Hormone therapy (HT) is associated with a modest, but significantly increased risk for arterial and venous thromboembolism. We have compared the effects of estrogen, tibolone, and raloxifene on relevant markers of coagulation activation and investigated whether there is a dose-response relationship of oral HT.
Randomized, open-label, comparative study of 202 healthy women who were assigned to receive treatment for 12 weeks with either low-dose hormone therapy containing 1 mg 17beta-estradiol + 0.5 mg norethisterone acetate (NETA) (n=50), conventional-dose HT containing 2 mg 17beta-estradiol and 1 mg NETA (n=50), 2.5 mg tibolone (n=51), or 60 mg raloxifene (n=51).

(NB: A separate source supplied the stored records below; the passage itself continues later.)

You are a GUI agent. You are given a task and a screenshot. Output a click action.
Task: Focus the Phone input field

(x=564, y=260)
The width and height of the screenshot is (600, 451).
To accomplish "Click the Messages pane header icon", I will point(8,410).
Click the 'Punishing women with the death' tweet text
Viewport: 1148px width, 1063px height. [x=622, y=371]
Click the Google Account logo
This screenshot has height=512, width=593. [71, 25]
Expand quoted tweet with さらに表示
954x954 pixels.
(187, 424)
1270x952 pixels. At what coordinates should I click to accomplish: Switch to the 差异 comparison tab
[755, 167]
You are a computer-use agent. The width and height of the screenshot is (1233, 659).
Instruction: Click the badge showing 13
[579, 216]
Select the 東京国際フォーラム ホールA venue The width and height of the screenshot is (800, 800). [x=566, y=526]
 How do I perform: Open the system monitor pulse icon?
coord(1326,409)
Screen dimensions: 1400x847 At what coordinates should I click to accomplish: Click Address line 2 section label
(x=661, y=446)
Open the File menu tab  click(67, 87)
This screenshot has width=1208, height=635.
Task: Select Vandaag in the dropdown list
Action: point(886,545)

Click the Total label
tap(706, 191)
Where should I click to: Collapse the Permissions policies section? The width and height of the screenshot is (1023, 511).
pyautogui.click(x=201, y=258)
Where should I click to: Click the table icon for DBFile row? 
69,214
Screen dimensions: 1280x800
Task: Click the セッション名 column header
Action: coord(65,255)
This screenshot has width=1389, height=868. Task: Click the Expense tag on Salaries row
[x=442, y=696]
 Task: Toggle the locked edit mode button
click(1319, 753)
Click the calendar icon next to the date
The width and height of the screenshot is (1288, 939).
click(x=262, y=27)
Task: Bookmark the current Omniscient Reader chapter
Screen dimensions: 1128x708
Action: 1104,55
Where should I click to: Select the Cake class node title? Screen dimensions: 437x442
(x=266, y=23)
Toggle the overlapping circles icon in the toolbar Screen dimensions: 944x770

The groups were comparable with regard to demographic characteristics and laboratory variables at baseline. D-dimer increased markedly in the conventional-dose HT group, but remained unchanged in the low-dose HT group. Tibolone was associated with a medium increase, whereas raloxifene was associated with a decrease in D-dimer levels. Changes in prothrombin fragment 1 + 2 showed a similar pattern for all four groups, whereas no significant differences in changes of thrombin-antithrombin complex were observed.
Our data suggest that low-dose HT is associated with less activation of coagulation than conventional-dose HT. This finding may be of clinical importance since randomized clinical trials showing increased risk of thrombosis have utilized conventional-dose HT.